I went to see them in the hospital afterwards, when she was ready to be discharged and needed someone to drop them off at my sister's, where they would be staying for a few days. They looked exactly the same as I remembered them from my childhood, 20 years ago; nothing had changed, not even their clothes.

They were glad to see me. and both gave me a big hug, which I wasn't used to from them. I'd lost touch with them at around the same time I started seeing Rose, not because I was deliberately avoiding them, but because I was overwhelmed with everything else that was going on in my life at the time.

Due to how quickly they had left, they didn't have anything with them, and they didn't even know if they'd locked the doors behind them when they'd rushed out. At the time, nobody locked their doors in the fjord; there was no need. Burglaries aren´t much of a problem in small communities.

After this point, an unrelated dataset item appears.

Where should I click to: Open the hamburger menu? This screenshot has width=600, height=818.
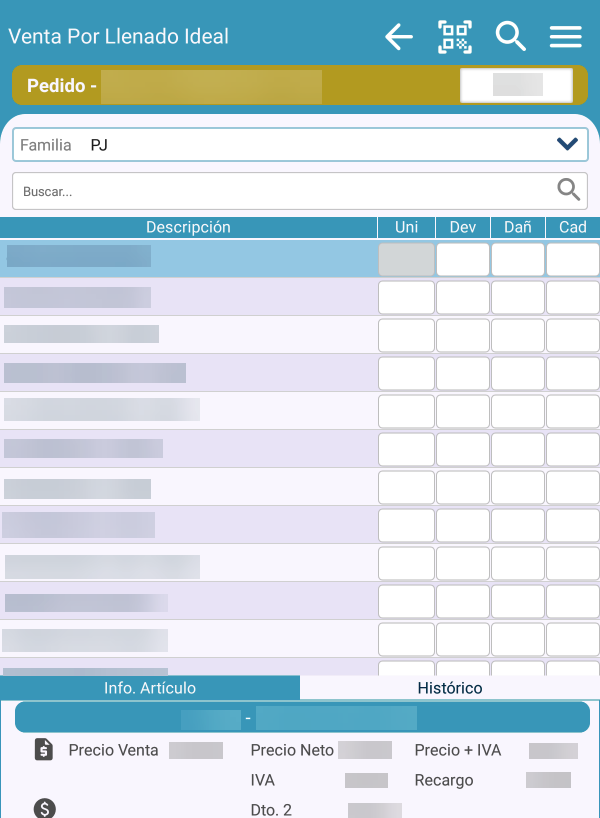click(566, 37)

I volunteered to drive my grandfather's car up north to fetch their essentials. Grandfather would accompany me, as would Elyssa, as I'd started spending time with her at regular intervals again, after her mother and I agreed to try and put the past behind us.

It was an uneventful ride; we talked about everything and nothing. Nothing important, nothing dangerous, but just talking to him and hearing his voice was enough for me. The content didn't matter, not now, not ever again. I was just glad to spend time with him.

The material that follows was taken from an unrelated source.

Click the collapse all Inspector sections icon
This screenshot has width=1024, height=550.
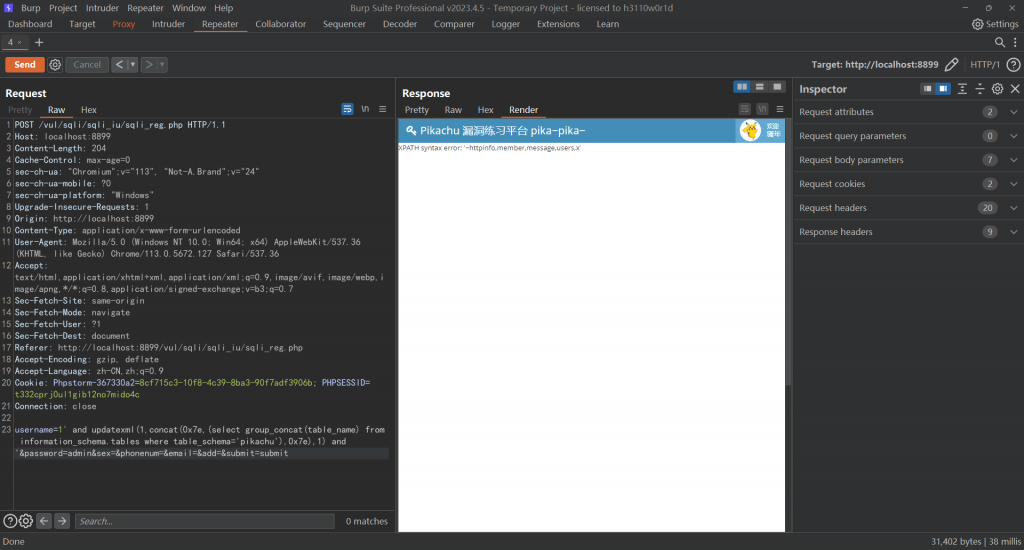click(x=979, y=89)
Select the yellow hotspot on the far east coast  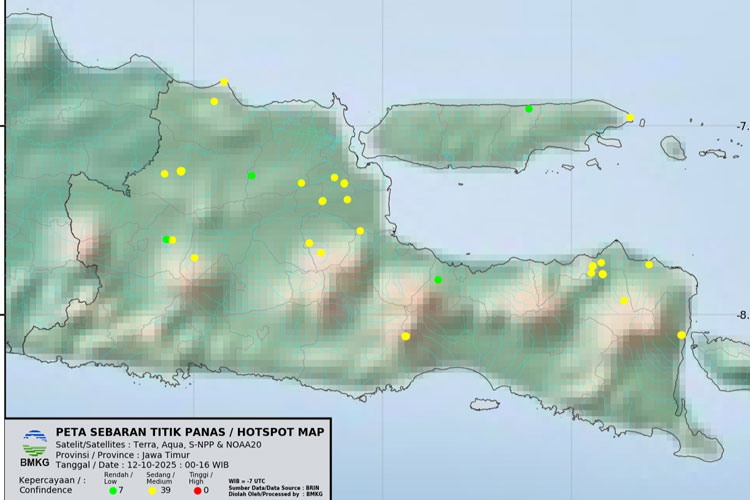tap(681, 335)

When we arrived in the fjord, after a 7-hour drive, and arrived at the castle, it wasn't the fortress I remembered from my childhood. The castle had grown smaller somehow, as had the hill and the garden.

It still felt like home, but it wasn't my home. It was just a fragment of my past, seeing it again felt like visiting an old friend that you didn't remember what you had in common with, but were happy to see again.

Grandfather hadn't been able to get a decent haircut in months; he'd been used to either having grandmother either buzz his electric trimmer around his head a few times, every couple of months, or visit the local barber. The trouble was, the barber had retired, and the replacement was a hardresser.

So he asked me if I would help with that. I'd never done something like it before, but it felt like a moment of vulnerability and trust, so I felt I couldn't say no.

It only took a few minutes, and in my own humble opinion, the outcome wasn't bad.

I might not have won any awards for the trim, but he was pleased with it, and that was the only thing that mattered.

It felt like giving him the last rites, even if he had a couple of more years left before he eventually passed. You never know the next time you'll see your loved ones; today might be the last. Remember that. Life is too short for anger or petty irritation over meaningless things.

It is a treasured memory from my grandfather, which is why I'm writing it down to remember it.

Good things and bad things happen in life; we're just wired to remember the bad ones more clearly, to avoid them happening again. The good things only leave an impression if we are conscious about them and spend time appreciating them.

We need to remember the good things as well as the bad, otherwise we'll only be focused on survival without purpose and meaning.

We need to be mindful and conscious about the good things, or they'll be lost.

Without mindfulness, we become simple, mindless automatons, whose only purpose is to avoid being eaten by the tiger or the lion.